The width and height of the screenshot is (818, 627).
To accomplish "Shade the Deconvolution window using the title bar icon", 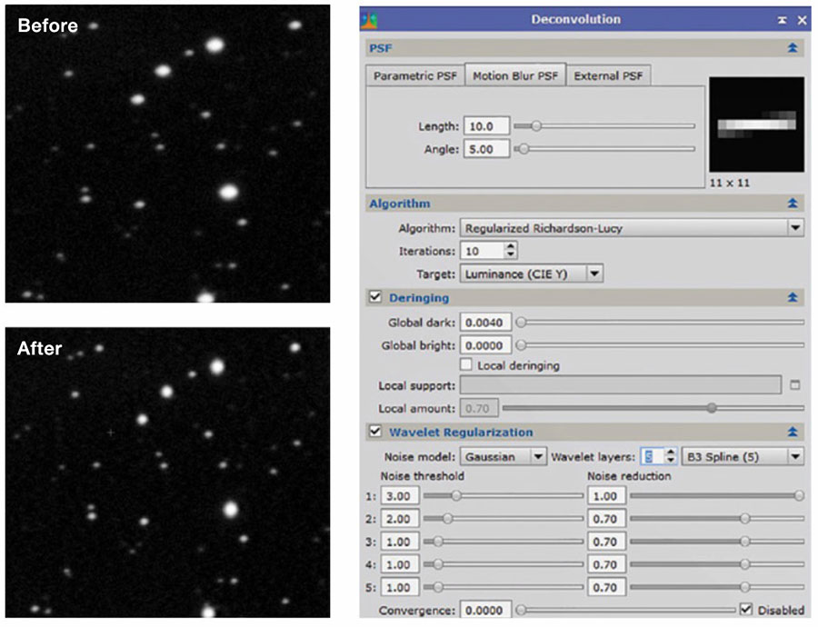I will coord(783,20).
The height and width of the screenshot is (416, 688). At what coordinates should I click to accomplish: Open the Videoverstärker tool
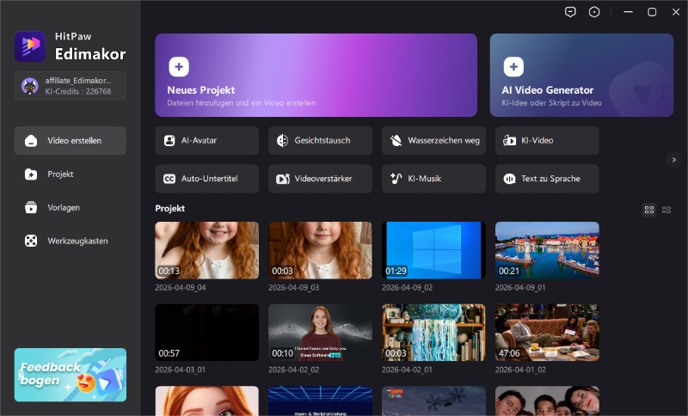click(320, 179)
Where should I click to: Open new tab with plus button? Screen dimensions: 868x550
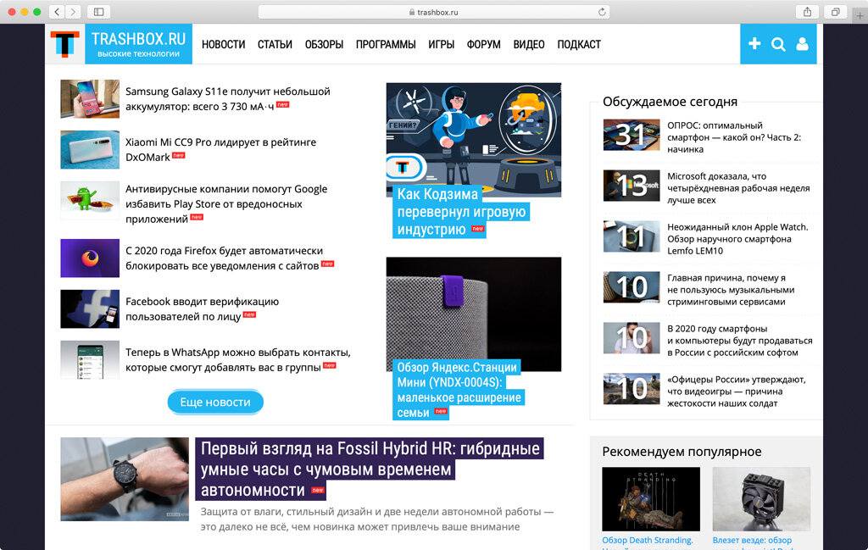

::::::::::

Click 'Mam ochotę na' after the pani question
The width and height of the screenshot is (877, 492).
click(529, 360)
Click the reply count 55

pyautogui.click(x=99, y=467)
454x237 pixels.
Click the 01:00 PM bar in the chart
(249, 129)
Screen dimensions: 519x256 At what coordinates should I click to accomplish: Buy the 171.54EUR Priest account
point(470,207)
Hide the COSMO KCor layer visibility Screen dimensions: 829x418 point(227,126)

::::::::::

• **THE TASK**: Whatever else the listing above holds, retype exactly only the lines from the one containing "The width and height of the screenshot is (877, 492)." to the one containing "Hide the COSMO", both ends kept.

• **OUTPUT BELOW**:
The width and height of the screenshot is (877, 492).
click(529, 360)
Click the reply count 55

pyautogui.click(x=99, y=467)
454x237 pixels.
Click the 01:00 PM bar in the chart
(249, 129)
Screen dimensions: 519x256 At what coordinates should I click to accomplish: Buy the 171.54EUR Priest account
point(470,207)
Hide the COSMO KCor layer visibility Screen dimensions: 829x418 point(227,126)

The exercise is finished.